WORK TO COMPLETE :: When you reach the line with "This screenshot has" in the listing below, write out that line and every one after it exactly, and skip the pictures.

=== SOURCE MATERIAL ===

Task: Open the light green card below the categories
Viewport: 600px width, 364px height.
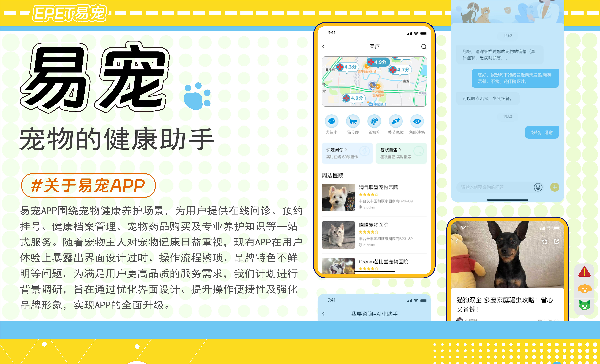Action: [401, 153]

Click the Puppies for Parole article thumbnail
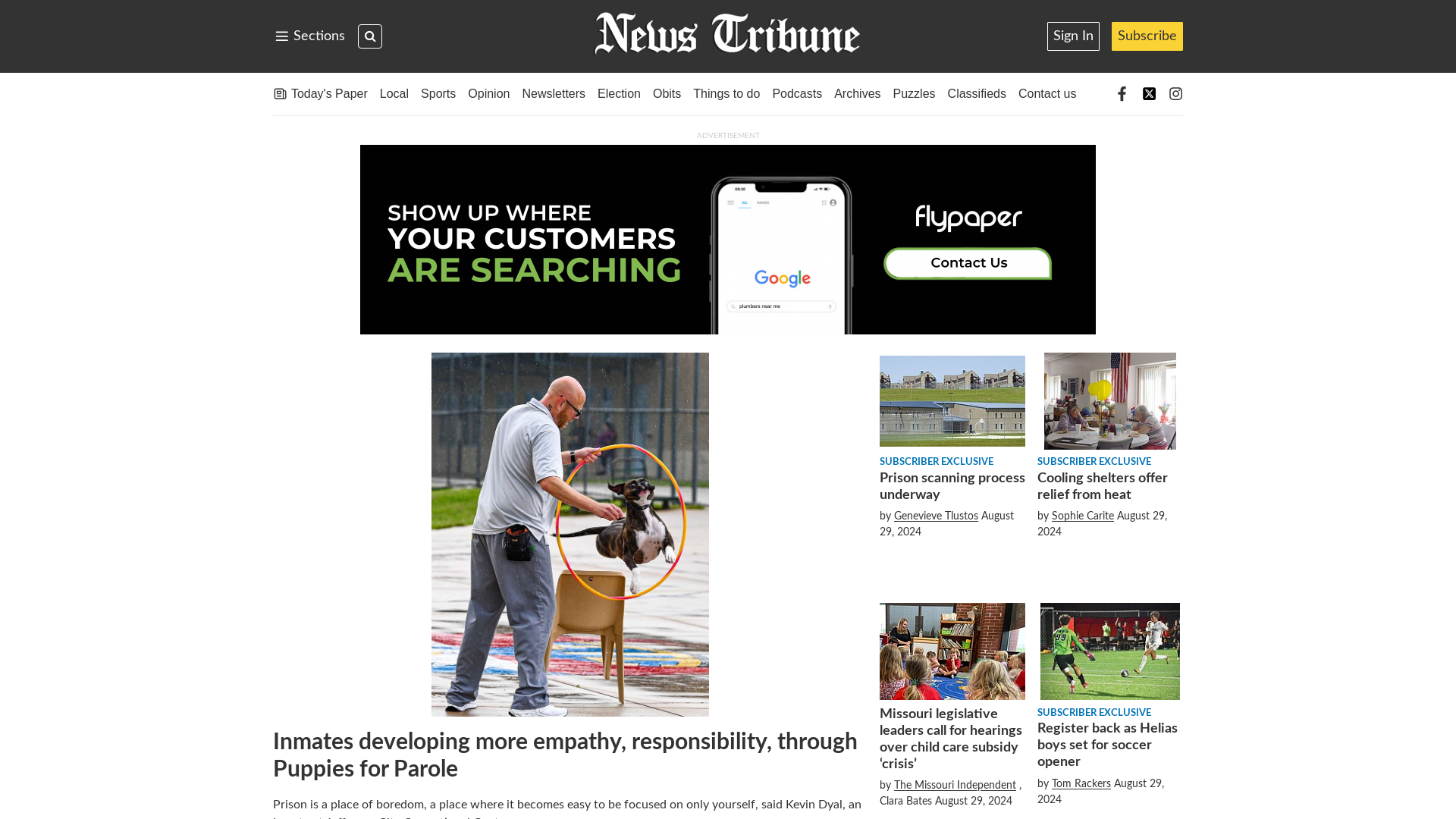coord(570,534)
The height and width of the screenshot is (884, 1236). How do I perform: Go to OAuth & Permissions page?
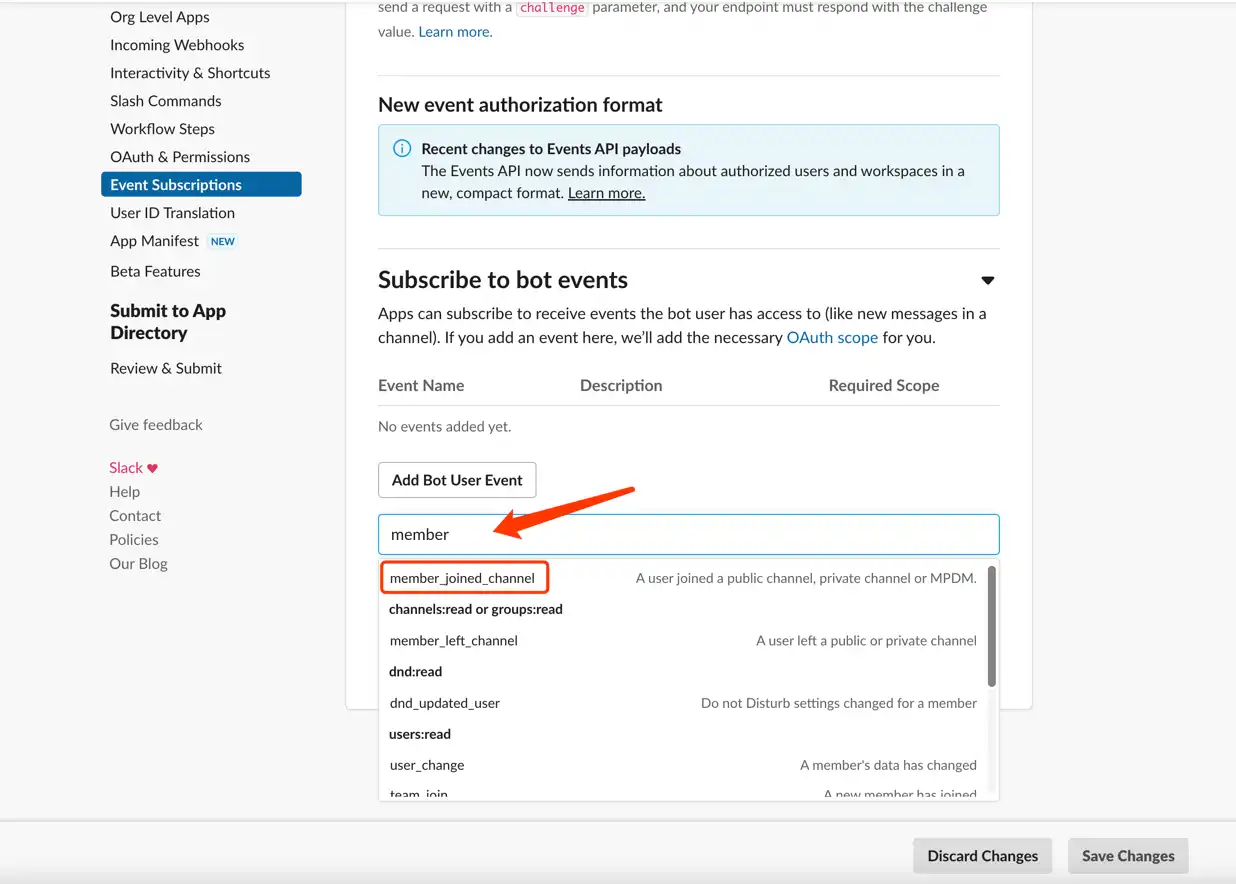tap(180, 157)
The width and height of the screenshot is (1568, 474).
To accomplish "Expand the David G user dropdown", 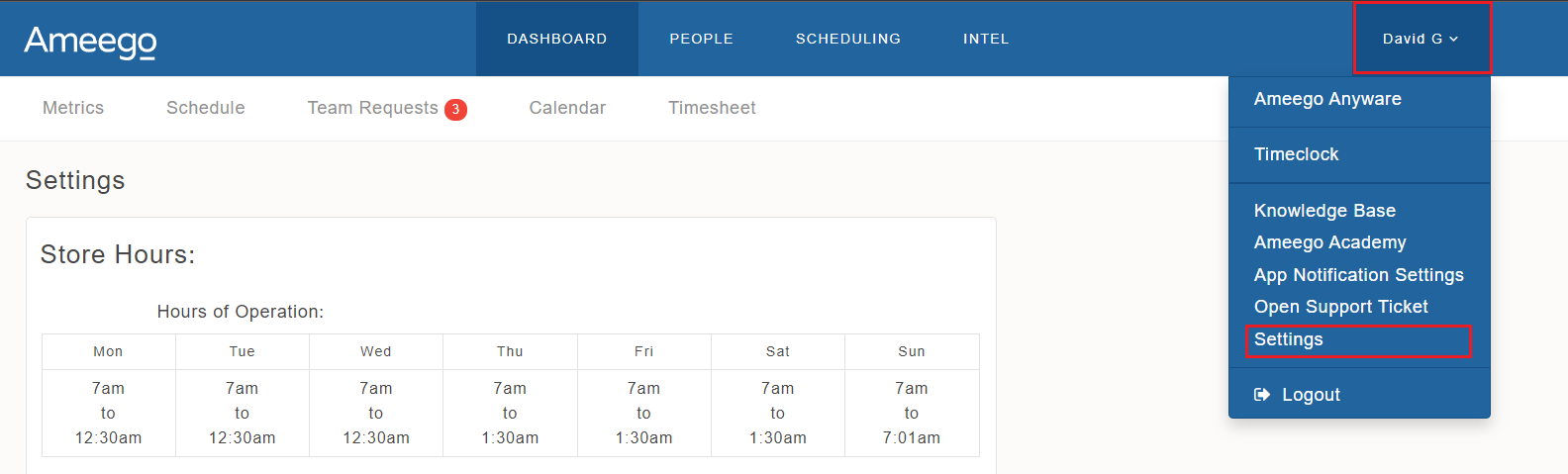I will tap(1421, 39).
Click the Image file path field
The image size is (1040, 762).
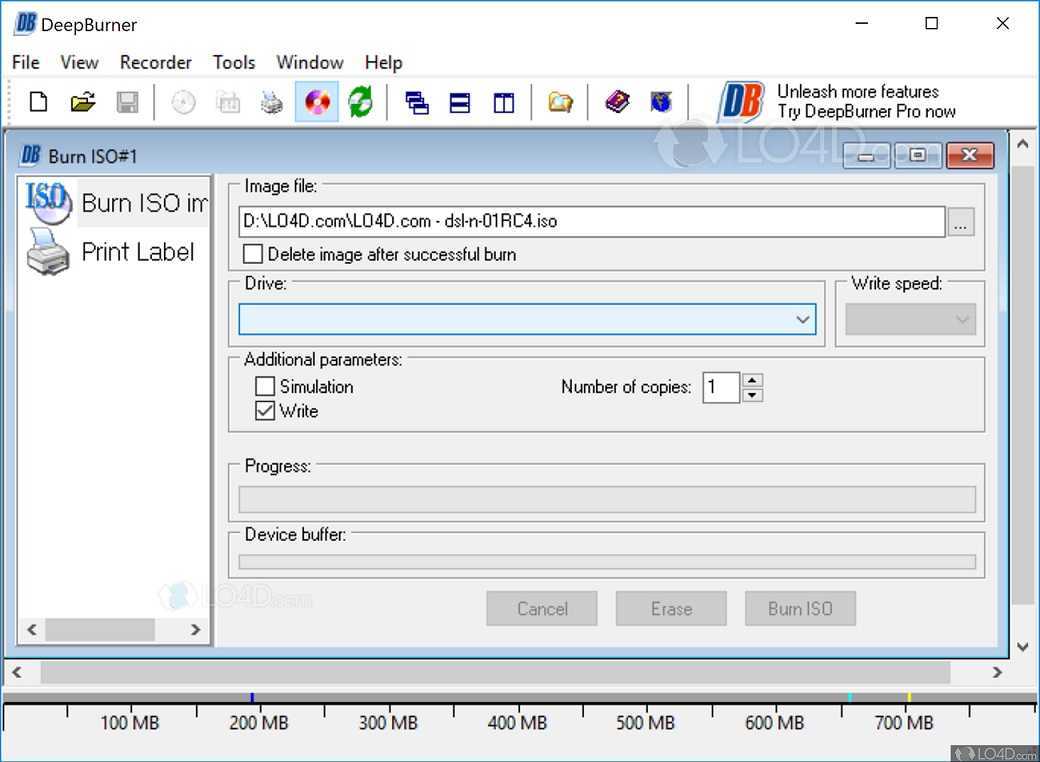(591, 222)
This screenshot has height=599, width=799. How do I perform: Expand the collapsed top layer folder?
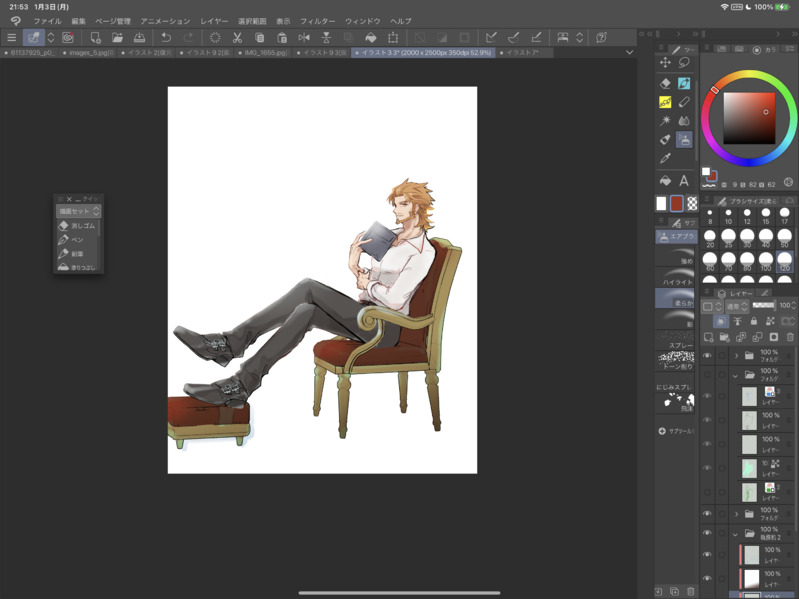[x=737, y=356]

===

SOLUTION TO THE PROBLEM ::
This screenshot has height=599, width=799. How do I perform: Expand the collapsed top layer folder?
[x=737, y=356]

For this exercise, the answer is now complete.